Now i want to visualize in kibana e.g. how many historical data entries there is per ID with Status = open from Table A.
Both tables are updated regularly in the database and i want the visualization in kibana to be relatively up-to-date.
So far I'm loading the data into elasticsearch using the jdbc plugin in logstash.

What is the most efficient way to achieve this?

(What I'm doing right now, which might take some time though for very big tables) Joining both tables in the SQL Query in the logstash config file and outputting the result into an elasticsearch index
As @Hendrik_Muhs mentioned several times in this forum, e.g. here: Use transforms. What i didn't quite understand yet: How do i do this?

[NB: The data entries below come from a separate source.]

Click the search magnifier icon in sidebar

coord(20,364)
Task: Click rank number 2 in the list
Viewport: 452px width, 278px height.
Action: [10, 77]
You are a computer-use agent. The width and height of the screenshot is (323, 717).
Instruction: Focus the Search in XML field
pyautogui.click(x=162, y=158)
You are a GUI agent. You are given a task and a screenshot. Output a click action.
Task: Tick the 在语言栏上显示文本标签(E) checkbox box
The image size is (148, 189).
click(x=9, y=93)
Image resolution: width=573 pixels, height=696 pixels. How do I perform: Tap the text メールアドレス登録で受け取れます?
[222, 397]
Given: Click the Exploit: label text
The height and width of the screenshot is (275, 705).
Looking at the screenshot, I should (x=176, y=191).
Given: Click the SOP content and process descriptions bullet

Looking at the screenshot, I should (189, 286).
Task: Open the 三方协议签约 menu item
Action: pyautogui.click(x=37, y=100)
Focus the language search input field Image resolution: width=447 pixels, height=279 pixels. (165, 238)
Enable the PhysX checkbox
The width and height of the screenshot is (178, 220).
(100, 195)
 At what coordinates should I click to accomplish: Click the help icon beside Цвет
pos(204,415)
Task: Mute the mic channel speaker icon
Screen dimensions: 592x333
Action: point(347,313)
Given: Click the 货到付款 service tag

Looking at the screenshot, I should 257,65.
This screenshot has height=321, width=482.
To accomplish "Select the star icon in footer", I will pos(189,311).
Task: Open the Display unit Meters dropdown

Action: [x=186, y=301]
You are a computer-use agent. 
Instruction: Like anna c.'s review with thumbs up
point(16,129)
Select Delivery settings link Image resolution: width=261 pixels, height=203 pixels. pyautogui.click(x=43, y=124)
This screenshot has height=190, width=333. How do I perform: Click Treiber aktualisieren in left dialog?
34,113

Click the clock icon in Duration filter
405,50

How do i merge all data from table A and table B into one destination index without using any aggregation since i want the aggregations to happen in kibana and thus only keep the raw data in my index?
Use the enrich setup - as far as i understand this might be feasible but is not recommended since both tables are updated regularly

That's all the options i explored so far, is there any other option to solve my usecase?
What is the most (time-)efficient/recommended way to do this?

greco · April 24, 2024, 5:23pm

Hi @Knut_Knackwurst,

You understood well, if both of your indices are regularly getting new data, a transform is a better solution than an enrich setup (which is recommended when at least one the two indices is static).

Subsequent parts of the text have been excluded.